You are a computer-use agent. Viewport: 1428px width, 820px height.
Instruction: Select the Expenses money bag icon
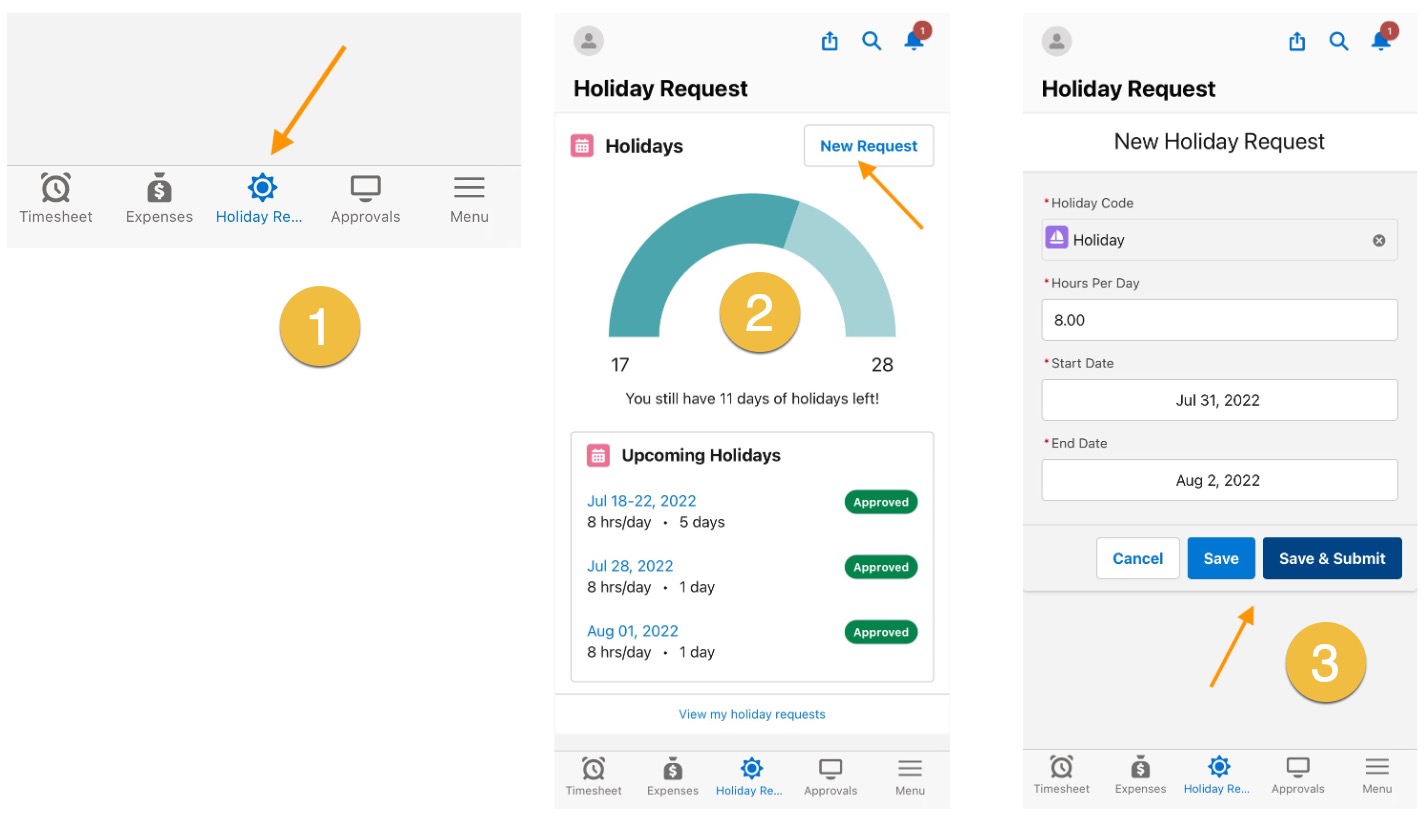[158, 187]
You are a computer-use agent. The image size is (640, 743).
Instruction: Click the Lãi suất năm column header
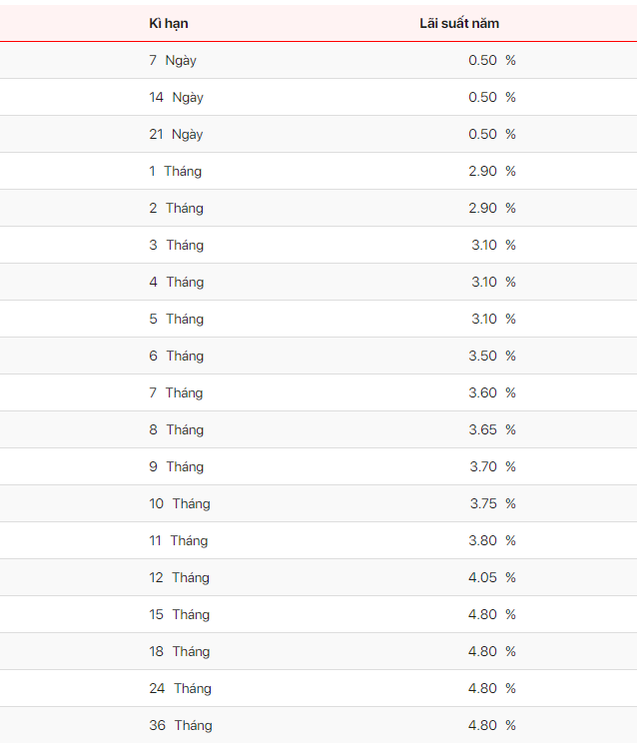tap(459, 23)
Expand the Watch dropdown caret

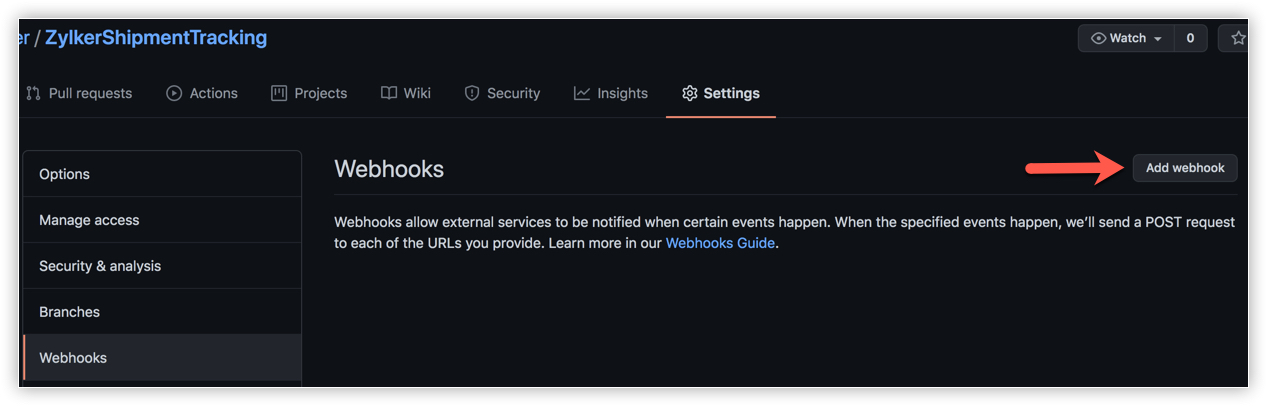(1158, 39)
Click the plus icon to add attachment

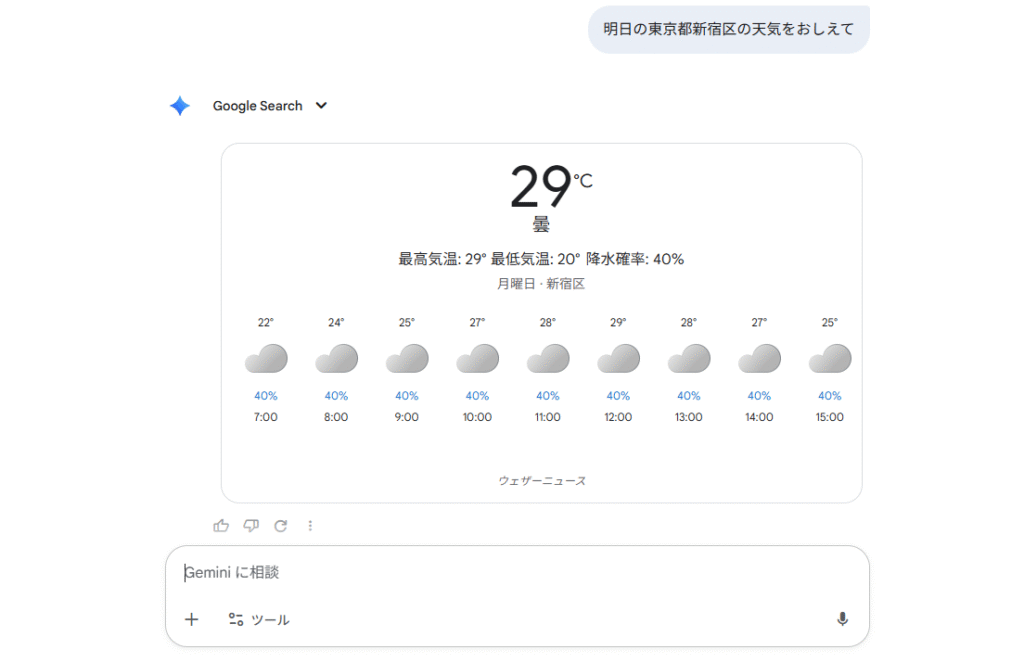[x=192, y=619]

★ ★ ★

All of the preceding material should be output verbatim, with the pictures excluded.

You are a computer-use agent. Viewport: 1428px width, 820px height.
Instruction: Select the Expenses money bag icon
[158, 187]
You are a computer-use agent. The image size is (640, 743).
Instruction: Click the Lãi suất năm column header
tap(459, 23)
Expand the Watch dropdown caret

(1158, 39)
Click the plus icon to add attachment

[x=192, y=619]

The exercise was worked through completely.